Евгения. Молчи, безобразный! Что ты говоришь!
Наташа входит.
Явление восьмое
Корпелов, Чепурин, Грунцов, Евгения и Наташа.
Наташа. Он правду говорит. Здравствуйте, господа! (Садится у стола между Грунцовым и Евгенией.)
Евгения. Да как же он смеет любовником называть?
Наташа. А как же назвать-то? Конечно, любовник. Чайку бы поскорей, устала; а денег не принесла, дяденька, подождать велели.
Корпелов. Не печалься, денег добудем; у меня есть в запасе старый товарищ, Матвей Потрохов. Богат, как Крез, а главное, сам навязался: «Приходи, говорит, когда нужно будет; мой бумажник всегда открыт для тебя». Надо ему сделать честь, занять у него! А вот ты нас словечком-то ушибла немножко.

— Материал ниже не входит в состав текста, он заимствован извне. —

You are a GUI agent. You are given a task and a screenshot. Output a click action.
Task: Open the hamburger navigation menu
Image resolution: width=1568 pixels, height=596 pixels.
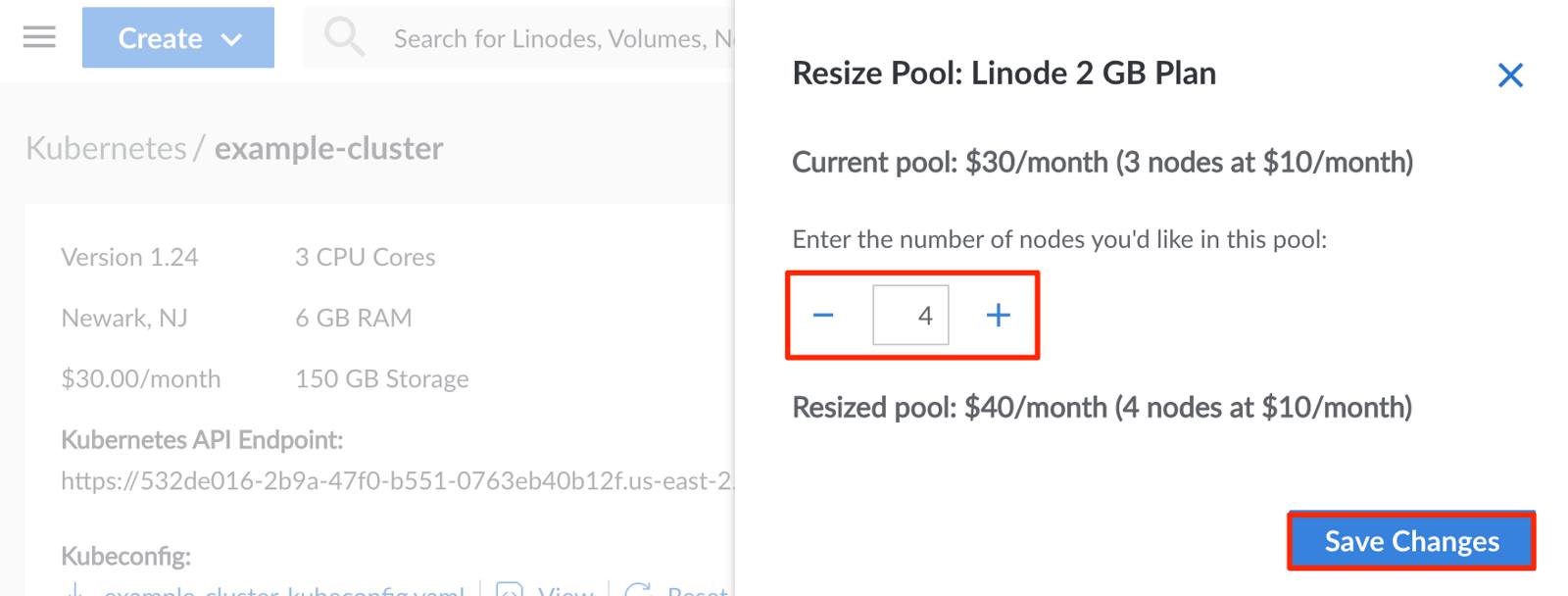click(x=37, y=37)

Наташа. Каким словечком? Любовник? Что ж, дело очень обыкновенное. Кабы мы были барышни как следует, так об нас и честней бы говорили. Барышни-то как замуж выходят? Придет в дом сваха, запрется с маменькой и шепчутся, потом маменька с папенькой запрутся и шепчутся, потом по всему кварталу шепот пойдет. Все шепчутся, а барышня ничего не знает, сидит в зале и на фортепьянах играет.
Чепурин. Все это так точно-с.
Наташа. Потом снарядят старух разузнавать, каков человек; те всю подноготную выведают. Потом жених станет ездить в дом, благословят образом; а барышне останется только ходить, обнявшись с женихом, да поминутно целоваться. И чем больше народу смотрит на них с улицы, тем лучше.
Чепурин. Все это верно-с. Еще у окон-то соседи подмостки сделают, скамеек из своих домов натаскают да считают, сколько раз поцеловались: «Нынче, говорят, столько, а вчерась столько-то»; да спор из этого подымут.
Наташа. А мы с тобой, Женечка, должны сами женихов выбирать; а ведь для этого нужно познакомиться, видаться почаще, говорить по душе. Ну вот и пошел разговор, что любовник. А все дяденька виноват.
Корпелов. Коли не кто другой, так, должно быть, я; надобно же кому-нибудь быть виноватым.
Наташа. Плохо за нами смотрите, никогда не побраните нас, коли мы ленимся работать, — позволяете из дому уходить, куда нам угодно.
Чепурин. Это действительно с вашей стороны упущение, и никак нельзя вам за это чести приписать, потому как вы в доме живете заместо старшего.
Корпелов. То-то и есть, что не старший, а заместо старшего; я и на свете-то живу не человеком, а заместо человека. Я и на службе-то был заместо кого-то, потому что служил исправляющим должность помощника младшего сверхштатного учителя приходского училища. Прослужил я целых три месяца, вышел в отставку и аттестат два раза терял, и живу теперь по копии с явочного прошения о пропавшем документе. Признаться вам сказать, друзья мои и сродники, уж начинаю я сомневаться, сам-то я не копия ли с какого-нибудь пропавшего человека.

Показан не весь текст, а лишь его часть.